Whenever a line below holds the word "Open", copy that line.

SOURCE DATA
※
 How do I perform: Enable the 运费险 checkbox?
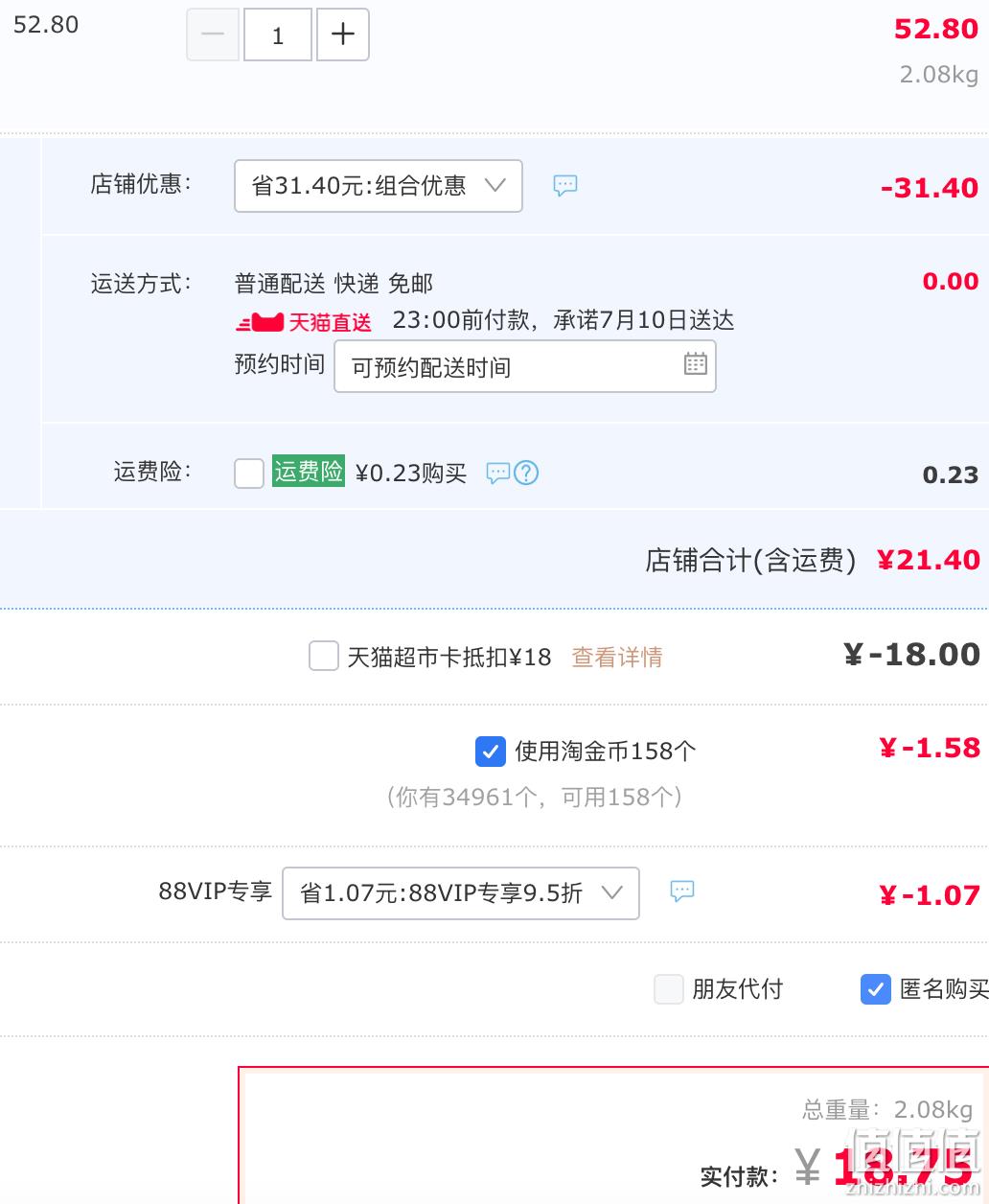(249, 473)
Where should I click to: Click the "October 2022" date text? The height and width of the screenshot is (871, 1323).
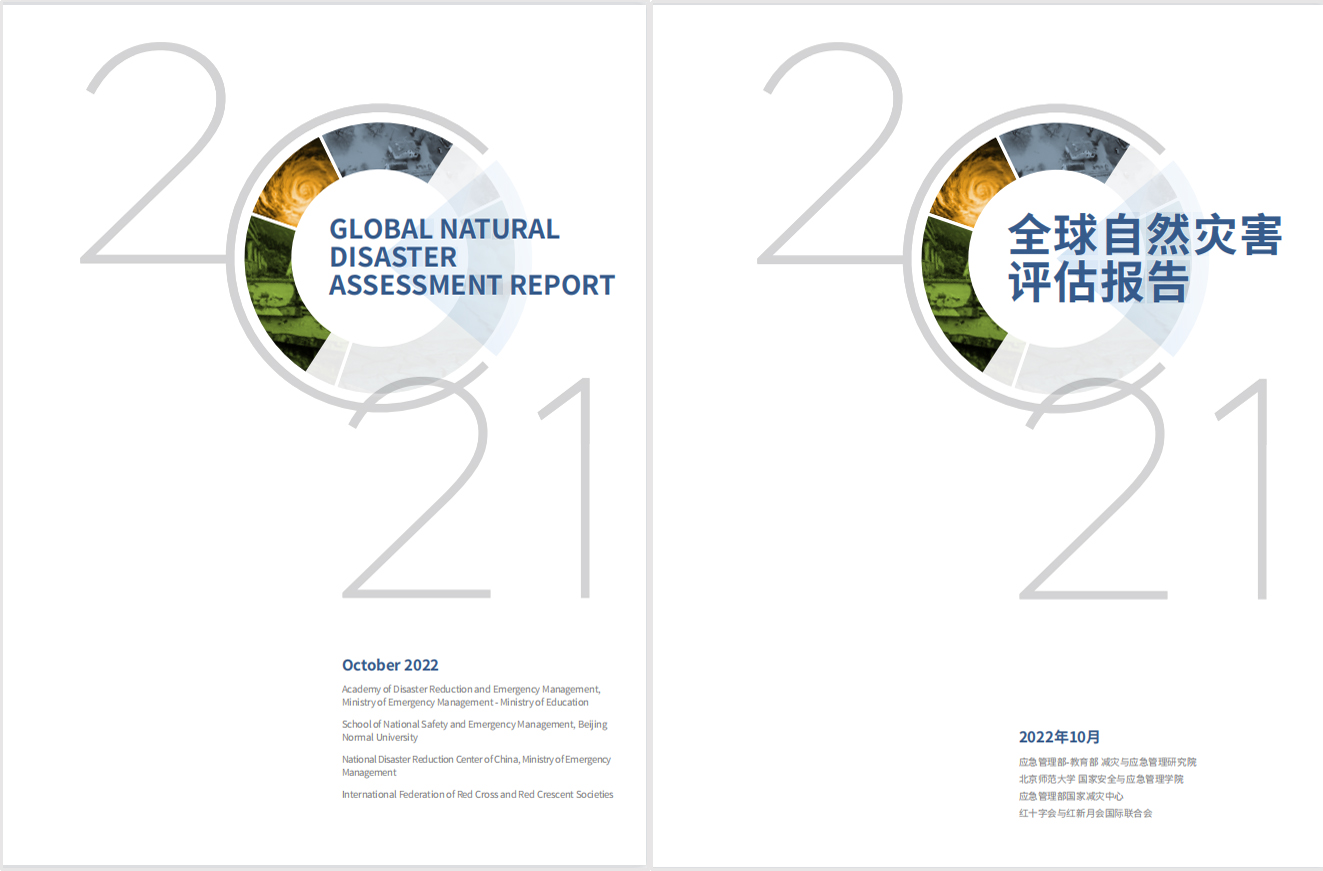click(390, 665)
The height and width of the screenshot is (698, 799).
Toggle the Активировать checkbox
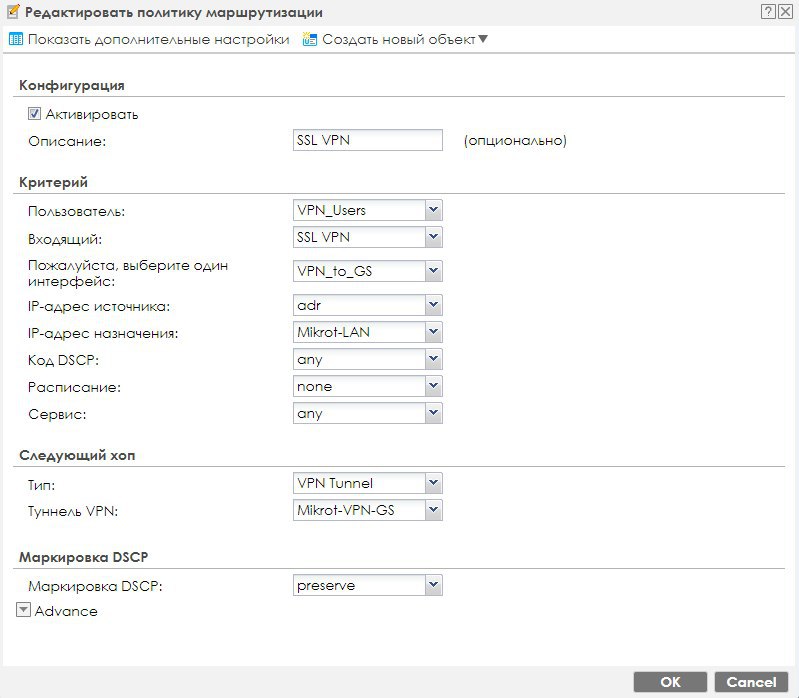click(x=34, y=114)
※
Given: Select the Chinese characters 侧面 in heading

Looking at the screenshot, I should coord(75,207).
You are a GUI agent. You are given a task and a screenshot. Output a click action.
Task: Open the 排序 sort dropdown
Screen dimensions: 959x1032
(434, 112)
※
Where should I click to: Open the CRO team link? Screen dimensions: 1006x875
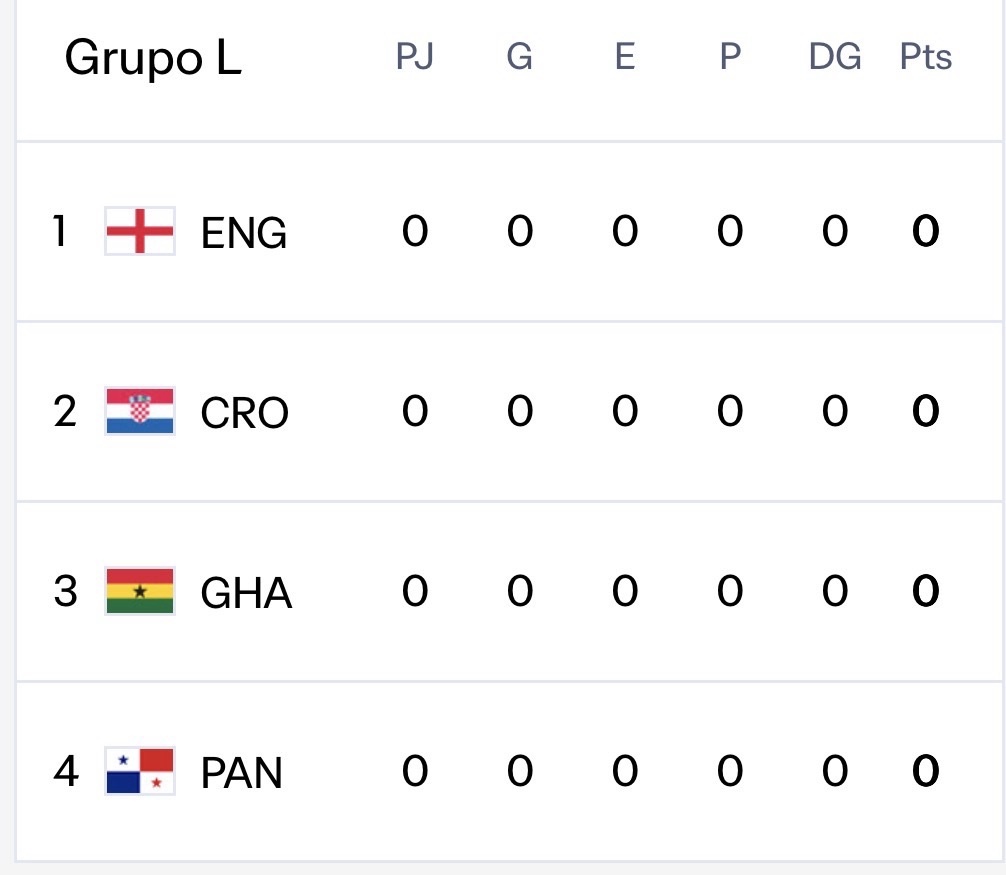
※
ANSWER FOR THE TASK
Task: Open the 排序 sort dropdown
Where should I click to: Open the CRO team link? Screen dimensions: 1006x875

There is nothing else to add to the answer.